■ **WHAT YOU SHOULD DO**:
Below are several records. Retype exactly those lines running from the one with "Montegrappa (29, 1196)" through the one with "Misc. American Pens (37, 1097)", end lines included, and no others.

■ **SOURCE INFORMATION**:
== Segment start ==

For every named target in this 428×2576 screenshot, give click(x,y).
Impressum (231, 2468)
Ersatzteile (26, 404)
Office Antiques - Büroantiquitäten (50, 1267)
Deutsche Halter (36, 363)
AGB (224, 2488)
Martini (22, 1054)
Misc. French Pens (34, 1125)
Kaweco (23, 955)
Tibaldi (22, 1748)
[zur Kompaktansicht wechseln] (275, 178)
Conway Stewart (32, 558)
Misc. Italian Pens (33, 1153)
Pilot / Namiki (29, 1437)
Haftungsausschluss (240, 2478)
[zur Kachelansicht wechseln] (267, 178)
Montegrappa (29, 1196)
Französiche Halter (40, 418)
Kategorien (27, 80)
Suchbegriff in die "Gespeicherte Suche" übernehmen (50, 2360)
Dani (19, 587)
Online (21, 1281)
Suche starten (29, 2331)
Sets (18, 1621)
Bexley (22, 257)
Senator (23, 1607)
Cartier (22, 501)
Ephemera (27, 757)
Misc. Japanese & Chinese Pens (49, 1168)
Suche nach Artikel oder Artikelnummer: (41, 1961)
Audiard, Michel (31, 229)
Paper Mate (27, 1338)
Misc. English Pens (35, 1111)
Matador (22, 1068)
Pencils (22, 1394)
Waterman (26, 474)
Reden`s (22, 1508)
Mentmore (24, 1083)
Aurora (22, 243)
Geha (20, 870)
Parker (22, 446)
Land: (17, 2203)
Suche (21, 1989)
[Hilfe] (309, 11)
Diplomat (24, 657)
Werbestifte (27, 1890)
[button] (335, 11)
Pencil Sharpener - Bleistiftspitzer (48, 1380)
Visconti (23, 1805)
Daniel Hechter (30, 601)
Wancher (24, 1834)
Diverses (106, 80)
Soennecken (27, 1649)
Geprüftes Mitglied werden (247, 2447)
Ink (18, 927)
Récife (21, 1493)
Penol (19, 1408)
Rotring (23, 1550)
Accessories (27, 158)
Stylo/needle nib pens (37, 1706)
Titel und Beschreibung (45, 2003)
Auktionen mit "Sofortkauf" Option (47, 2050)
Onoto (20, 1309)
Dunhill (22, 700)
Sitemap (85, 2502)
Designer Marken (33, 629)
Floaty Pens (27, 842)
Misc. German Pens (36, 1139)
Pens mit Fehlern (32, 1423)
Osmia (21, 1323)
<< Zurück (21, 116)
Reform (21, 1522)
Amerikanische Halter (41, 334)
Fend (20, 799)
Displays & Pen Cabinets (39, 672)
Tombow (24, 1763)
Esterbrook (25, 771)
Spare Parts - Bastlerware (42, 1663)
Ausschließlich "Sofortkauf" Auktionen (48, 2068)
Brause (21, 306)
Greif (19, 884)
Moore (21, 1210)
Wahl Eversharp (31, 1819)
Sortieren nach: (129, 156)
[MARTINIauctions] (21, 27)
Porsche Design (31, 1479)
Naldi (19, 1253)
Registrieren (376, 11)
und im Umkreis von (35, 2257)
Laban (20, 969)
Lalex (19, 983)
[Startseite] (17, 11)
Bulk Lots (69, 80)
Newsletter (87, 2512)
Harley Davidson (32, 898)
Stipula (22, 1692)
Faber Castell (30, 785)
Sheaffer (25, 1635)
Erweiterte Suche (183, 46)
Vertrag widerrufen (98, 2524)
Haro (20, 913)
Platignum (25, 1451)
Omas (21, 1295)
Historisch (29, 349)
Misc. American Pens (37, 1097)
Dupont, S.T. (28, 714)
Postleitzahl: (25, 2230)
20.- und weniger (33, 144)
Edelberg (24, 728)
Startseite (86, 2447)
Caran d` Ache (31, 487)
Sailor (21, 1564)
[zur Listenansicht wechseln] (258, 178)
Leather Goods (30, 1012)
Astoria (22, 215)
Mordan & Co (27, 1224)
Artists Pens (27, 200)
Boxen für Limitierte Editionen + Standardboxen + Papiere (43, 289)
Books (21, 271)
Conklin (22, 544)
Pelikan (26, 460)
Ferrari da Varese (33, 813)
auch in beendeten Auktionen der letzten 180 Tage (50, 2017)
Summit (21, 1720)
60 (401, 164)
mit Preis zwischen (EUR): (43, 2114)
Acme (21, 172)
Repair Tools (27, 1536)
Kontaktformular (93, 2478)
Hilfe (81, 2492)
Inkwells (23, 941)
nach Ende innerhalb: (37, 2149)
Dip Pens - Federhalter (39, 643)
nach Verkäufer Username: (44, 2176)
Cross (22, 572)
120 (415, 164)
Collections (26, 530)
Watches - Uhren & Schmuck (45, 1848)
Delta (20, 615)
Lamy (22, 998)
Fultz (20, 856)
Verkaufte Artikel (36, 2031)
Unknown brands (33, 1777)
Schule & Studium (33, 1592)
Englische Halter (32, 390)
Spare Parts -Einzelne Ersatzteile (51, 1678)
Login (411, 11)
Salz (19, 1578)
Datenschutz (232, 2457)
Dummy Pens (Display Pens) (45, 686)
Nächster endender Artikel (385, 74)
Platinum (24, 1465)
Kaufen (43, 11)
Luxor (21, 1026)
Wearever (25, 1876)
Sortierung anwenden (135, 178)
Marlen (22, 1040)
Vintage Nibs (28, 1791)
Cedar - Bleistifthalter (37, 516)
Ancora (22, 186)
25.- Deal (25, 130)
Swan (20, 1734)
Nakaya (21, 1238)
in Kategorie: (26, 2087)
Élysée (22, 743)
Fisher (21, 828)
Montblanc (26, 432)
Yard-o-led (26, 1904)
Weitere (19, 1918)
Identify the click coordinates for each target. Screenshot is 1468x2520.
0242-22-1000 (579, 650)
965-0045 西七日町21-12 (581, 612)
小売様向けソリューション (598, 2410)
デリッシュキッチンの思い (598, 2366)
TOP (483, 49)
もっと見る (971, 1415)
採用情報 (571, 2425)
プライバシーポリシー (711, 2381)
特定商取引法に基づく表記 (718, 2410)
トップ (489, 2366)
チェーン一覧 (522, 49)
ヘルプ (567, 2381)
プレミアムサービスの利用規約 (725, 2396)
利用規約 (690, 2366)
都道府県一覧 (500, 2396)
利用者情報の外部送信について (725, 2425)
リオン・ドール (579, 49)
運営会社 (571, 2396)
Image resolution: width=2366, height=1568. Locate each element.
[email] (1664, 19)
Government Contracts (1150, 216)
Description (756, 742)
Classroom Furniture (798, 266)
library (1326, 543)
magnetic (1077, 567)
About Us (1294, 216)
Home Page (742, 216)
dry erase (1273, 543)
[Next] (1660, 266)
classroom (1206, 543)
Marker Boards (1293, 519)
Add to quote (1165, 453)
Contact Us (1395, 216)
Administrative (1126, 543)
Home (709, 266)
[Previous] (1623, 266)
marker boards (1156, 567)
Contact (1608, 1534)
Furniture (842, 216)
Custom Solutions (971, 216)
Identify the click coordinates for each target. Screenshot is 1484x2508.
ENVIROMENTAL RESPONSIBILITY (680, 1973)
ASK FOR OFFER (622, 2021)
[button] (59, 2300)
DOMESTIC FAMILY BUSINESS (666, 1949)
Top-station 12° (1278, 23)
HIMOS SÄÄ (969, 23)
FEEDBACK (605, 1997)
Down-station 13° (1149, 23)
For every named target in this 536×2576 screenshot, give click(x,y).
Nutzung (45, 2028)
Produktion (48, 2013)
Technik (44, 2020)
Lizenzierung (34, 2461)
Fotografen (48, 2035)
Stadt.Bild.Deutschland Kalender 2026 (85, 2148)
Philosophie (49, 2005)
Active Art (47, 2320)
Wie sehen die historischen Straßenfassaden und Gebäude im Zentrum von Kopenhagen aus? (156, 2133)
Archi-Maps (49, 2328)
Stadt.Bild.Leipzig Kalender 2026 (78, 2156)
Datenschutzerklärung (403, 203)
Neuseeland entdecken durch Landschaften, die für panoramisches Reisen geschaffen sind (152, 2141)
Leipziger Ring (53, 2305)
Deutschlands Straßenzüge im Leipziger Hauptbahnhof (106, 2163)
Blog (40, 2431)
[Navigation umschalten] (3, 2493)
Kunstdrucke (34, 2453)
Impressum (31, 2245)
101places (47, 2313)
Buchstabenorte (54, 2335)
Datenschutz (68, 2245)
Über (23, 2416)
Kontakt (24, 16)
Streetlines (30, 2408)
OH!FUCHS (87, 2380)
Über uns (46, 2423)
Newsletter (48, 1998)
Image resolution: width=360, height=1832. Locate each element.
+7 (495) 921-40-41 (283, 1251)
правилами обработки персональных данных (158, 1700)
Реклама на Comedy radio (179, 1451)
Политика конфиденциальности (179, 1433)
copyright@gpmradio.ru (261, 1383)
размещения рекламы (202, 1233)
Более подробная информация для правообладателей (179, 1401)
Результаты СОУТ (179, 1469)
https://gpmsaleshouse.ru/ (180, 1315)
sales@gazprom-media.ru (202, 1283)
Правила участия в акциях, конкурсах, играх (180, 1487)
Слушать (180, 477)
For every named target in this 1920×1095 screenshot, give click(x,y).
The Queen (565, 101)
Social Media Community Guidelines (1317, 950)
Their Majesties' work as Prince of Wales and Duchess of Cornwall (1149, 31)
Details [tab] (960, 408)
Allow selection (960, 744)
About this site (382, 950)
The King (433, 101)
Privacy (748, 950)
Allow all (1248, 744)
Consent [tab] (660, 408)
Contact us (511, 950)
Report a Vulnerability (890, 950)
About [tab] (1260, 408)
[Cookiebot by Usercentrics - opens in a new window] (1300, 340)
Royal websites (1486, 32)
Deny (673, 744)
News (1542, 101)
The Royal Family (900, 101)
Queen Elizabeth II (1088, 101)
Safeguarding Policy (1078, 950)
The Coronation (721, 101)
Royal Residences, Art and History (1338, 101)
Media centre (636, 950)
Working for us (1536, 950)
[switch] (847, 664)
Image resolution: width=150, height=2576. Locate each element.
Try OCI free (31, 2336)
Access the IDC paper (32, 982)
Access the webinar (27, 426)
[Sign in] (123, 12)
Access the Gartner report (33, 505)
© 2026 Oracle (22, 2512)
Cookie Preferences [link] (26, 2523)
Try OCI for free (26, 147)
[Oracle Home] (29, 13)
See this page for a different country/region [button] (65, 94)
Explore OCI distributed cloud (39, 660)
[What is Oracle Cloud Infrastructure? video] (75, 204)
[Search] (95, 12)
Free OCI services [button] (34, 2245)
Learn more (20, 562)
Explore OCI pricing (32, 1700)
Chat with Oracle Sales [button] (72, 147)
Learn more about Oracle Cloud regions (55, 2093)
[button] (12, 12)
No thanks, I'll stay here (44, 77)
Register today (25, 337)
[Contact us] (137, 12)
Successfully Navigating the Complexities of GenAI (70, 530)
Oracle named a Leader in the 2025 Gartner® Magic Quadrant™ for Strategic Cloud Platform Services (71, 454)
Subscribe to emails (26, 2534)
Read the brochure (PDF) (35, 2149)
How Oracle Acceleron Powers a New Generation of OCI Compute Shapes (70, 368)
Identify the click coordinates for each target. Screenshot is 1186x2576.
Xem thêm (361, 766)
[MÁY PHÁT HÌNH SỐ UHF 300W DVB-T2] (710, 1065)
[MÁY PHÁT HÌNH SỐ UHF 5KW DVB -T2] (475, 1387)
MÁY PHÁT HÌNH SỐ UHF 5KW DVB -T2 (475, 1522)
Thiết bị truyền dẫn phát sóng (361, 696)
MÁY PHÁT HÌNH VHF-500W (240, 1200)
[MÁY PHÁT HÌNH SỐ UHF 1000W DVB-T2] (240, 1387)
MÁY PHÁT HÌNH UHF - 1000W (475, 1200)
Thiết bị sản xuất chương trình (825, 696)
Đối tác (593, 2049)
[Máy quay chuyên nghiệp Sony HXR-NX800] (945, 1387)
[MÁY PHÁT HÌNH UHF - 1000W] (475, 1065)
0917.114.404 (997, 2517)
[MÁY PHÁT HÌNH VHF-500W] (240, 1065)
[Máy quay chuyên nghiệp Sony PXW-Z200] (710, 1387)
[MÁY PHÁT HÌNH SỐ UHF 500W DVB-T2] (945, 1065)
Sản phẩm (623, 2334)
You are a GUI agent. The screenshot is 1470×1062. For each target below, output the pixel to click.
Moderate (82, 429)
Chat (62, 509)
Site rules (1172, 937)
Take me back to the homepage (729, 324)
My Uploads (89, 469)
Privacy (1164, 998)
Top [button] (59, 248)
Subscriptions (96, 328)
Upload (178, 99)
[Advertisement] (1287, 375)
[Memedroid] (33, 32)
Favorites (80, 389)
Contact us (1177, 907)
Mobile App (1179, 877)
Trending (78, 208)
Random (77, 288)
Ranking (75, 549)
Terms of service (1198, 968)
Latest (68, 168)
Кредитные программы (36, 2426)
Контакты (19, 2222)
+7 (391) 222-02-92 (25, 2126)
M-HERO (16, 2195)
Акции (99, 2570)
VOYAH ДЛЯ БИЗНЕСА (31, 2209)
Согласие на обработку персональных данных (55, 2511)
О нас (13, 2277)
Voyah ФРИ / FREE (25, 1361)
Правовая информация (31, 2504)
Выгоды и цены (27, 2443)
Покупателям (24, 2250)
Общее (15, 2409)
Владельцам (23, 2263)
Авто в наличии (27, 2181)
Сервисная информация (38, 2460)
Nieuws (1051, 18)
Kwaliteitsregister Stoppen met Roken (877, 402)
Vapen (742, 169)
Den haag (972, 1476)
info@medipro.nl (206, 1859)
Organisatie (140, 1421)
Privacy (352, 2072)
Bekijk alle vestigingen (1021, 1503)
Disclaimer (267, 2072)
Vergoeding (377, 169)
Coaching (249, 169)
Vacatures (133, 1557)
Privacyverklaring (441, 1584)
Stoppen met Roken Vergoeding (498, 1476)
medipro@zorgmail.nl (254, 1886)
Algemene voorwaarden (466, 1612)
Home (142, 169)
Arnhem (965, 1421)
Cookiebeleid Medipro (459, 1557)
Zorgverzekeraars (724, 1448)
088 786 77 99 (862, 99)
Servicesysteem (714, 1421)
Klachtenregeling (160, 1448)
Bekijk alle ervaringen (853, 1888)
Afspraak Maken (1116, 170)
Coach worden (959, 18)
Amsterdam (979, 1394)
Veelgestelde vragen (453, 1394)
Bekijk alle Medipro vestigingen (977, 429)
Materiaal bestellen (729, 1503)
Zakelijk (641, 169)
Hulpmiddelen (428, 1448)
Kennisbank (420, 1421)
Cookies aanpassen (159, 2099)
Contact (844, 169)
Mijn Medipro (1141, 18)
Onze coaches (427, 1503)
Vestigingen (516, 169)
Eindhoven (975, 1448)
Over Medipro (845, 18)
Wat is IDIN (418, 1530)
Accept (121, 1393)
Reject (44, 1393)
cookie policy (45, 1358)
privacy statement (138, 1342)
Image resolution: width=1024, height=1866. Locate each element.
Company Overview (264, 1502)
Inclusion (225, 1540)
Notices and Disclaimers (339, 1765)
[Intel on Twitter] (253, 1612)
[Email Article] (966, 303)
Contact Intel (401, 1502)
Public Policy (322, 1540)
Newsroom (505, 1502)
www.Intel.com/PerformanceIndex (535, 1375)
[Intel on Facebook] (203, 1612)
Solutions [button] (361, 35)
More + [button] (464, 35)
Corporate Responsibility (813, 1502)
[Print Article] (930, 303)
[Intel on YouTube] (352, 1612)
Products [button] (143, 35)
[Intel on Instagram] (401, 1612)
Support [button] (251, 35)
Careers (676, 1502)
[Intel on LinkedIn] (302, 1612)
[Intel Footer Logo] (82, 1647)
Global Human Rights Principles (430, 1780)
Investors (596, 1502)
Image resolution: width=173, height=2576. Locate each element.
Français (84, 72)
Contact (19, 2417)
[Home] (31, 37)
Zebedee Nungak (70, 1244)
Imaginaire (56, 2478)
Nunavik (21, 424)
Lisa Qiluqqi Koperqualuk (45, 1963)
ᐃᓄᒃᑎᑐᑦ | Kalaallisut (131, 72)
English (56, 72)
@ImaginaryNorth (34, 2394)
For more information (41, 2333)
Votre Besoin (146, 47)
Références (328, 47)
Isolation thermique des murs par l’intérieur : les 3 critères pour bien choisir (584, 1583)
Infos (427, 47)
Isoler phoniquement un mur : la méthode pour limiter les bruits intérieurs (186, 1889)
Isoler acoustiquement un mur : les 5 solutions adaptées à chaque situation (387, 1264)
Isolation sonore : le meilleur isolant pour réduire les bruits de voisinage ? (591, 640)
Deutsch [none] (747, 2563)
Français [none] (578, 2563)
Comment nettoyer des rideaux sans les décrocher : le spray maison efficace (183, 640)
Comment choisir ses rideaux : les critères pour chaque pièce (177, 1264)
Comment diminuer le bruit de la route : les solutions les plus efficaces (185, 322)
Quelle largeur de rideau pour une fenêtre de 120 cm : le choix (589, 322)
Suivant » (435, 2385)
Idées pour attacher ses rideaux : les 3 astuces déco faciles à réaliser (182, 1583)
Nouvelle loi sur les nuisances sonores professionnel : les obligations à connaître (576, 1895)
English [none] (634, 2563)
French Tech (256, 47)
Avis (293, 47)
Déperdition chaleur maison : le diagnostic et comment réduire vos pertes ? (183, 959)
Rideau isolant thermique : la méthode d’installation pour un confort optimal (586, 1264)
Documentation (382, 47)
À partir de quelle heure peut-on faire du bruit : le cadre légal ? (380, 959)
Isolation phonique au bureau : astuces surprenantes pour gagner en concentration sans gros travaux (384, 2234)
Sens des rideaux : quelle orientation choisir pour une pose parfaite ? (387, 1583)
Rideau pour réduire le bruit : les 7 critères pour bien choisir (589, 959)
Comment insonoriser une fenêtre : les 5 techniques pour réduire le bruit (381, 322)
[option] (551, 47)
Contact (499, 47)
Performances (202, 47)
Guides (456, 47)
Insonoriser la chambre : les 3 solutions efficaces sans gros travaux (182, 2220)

== Segment end ==

■ **SOLUTION BELOW**:
Montegrappa (29, 1196)
Französiche Halter (40, 418)
Kategorien (27, 80)
Suchbegriff in die "Gespeicherte Suche" übernehmen (50, 2360)
Dani (19, 587)
Online (21, 1281)
Suche starten (29, 2331)
Sets (18, 1621)
Bexley (22, 257)
Senator (23, 1607)
Cartier (22, 501)
Ephemera (27, 757)
Misc. Japanese & Chinese Pens (49, 1168)
Suche nach Artikel oder Artikelnummer: (41, 1961)
Audiard, Michel (31, 229)
Paper Mate (27, 1338)
Misc. English Pens (35, 1111)
Matador (22, 1068)
Pencils (22, 1394)
Waterman (26, 474)
Reden`s (22, 1508)
Mentmore (24, 1083)
Aurora (22, 243)
Geha (20, 870)
Parker (22, 446)
Land: (17, 2203)
Suche (21, 1989)
[Hilfe] (309, 11)
Diplomat (24, 657)
Werbestifte (27, 1890)
[button] (335, 11)
Pencil Sharpener - Bleistiftspitzer (48, 1380)
Visconti (23, 1805)
Daniel Hechter (30, 601)
Wancher (24, 1834)
Diverses (106, 80)
Soennecken (27, 1649)
Geprüftes Mitglied werden (247, 2447)
Ink (18, 927)
Récife (21, 1493)
Penol (19, 1408)
Rotring (23, 1550)
Accessories (27, 158)
Stylo/needle nib pens (37, 1706)
Titel und Beschreibung (45, 2003)
Auktionen mit "Sofortkauf" Option (47, 2050)
Onoto (20, 1309)
Dunhill (22, 700)
Sitemap (85, 2502)
Designer Marken (33, 629)
Floaty Pens (27, 842)
Misc. German Pens (36, 1139)
Pens mit Fehlern (32, 1423)
Osmia (21, 1323)
<< Zurück (21, 116)
Reform (21, 1522)
Amerikanische Halter (41, 334)
Fend (20, 799)
Displays & Pen Cabinets (39, 672)
Tombow (24, 1763)
Esterbrook (25, 771)
Spare Parts - Bastlerware (42, 1663)
Ausschließlich "Sofortkauf" Auktionen (48, 2068)
Brause (21, 306)
Greif (19, 884)
Moore (21, 1210)
Wahl Eversharp (31, 1819)
Sortieren nach: (129, 156)
[MARTINIauctions] (21, 27)
Porsche Design (31, 1479)
Naldi (19, 1253)
Registrieren (376, 11)
und im Umkreis von (35, 2257)
Laban (20, 969)
Lalex (19, 983)
[Startseite] (17, 11)
Bulk Lots (69, 80)
Newsletter (87, 2512)
Harley Davidson (32, 898)
Stipula (22, 1692)
Faber Castell (30, 785)
Sheaffer (25, 1635)
Erweiterte Suche (183, 46)
Vertrag widerrufen (98, 2524)
Haro (20, 913)
Platignum (25, 1451)
Omas (21, 1295)
Historisch (29, 349)
Misc. American Pens (37, 1097)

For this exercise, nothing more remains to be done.